Hertz Global (HTZ) Q4 2024 earnings summary

Event summary combining transcript, slides, and related documents.

Logotype for Hertz Global Holdings Inc

Q4 2024 earnings summary

8 Jul, 2026

Executive summary

  • 2024 was a challenging transition year with significant operational and leadership changes, including a new management team and a Back-to-Basics roadmap focused on fleet, revenue, and cost management.

  • The company executed a commercial strategy emphasizing capacity discipline and premium RPD business, with early progress and ongoing operational transformation targeted for completion by end of 2025.

  • Customer experience initiatives led to strong gains in net promoter scores and service recovery, with a focus on digital and self-service enhancements.

  • Completed a 30,000 EV fleet reduction as part of a broader fleet rotation strategy to normalize depreciation per unit by end of 2025.

Financial highlights

  • Q4 2024 revenue was $2.0 billion, down 7% year-over-year; full-year 2024 revenue was $9.0 billion, down 3% from 2023.

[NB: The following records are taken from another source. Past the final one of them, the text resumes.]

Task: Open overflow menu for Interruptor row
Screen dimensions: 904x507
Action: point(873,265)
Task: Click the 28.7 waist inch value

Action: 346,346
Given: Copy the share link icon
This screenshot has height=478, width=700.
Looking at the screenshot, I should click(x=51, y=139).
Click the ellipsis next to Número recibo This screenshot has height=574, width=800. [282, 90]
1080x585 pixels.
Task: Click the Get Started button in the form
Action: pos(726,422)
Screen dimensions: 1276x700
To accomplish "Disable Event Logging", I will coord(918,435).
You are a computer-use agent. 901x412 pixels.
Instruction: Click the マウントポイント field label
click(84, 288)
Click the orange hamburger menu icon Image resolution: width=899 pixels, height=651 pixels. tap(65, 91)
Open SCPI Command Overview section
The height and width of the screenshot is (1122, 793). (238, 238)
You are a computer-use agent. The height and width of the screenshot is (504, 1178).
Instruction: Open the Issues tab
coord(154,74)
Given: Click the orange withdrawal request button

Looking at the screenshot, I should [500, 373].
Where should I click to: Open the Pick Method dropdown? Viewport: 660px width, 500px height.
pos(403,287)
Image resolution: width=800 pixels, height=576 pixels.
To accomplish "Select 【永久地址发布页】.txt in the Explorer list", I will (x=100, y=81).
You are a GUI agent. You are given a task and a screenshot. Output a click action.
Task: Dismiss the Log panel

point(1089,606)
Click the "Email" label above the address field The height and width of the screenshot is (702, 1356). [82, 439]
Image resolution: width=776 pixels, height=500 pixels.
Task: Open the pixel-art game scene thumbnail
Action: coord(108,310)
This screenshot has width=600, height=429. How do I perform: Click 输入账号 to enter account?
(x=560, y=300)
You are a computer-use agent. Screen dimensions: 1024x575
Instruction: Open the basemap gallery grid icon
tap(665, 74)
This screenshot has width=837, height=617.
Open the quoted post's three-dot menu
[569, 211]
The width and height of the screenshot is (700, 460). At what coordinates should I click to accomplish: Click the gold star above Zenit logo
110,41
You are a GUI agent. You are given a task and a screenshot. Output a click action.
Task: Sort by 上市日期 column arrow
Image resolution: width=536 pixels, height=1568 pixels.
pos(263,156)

  • Q4 2024 Adjusted Corporate EBITDA loss was $357 million, narrowing 7% year-over-year; full-year Adjusted Corporate EBITDA loss was $1.54 billion.

  • Q4 2024 net loss was $479 million (loss margin 23%); full-year net loss was $2.9 billion (loss margin 32%).

  • Over 100,000 vehicles were sold in Q4, compared to just over 30,000 in Q4 2023.

  • Liquidity at year-end 2024 was $1.8 billion, including $500+ million in cash and $1.2–1.3 billion available on the revolver.

Outlook and guidance

  • DPU is expected to remain elevated in Q1 2025 but decline through the year, targeting sub-$300 by year-end.

  • DOE plus SG&A unit cost expected to be flat to down year-over-year in 2025, even with a smaller fleet.

  • EBITDA guidance: Q1 loss, Q2 break-even, sizable Q3 profit, small Q4 profit, resulting in a low single-digit EBITDA margin for 2025.

  • Fleet rotation and operational transformation to be substantially complete by end of 2025, with continued focus on cost reductions, especially insurance costs.

  • No specific quarterly financial targets provided due to ongoing 2024 cleanup.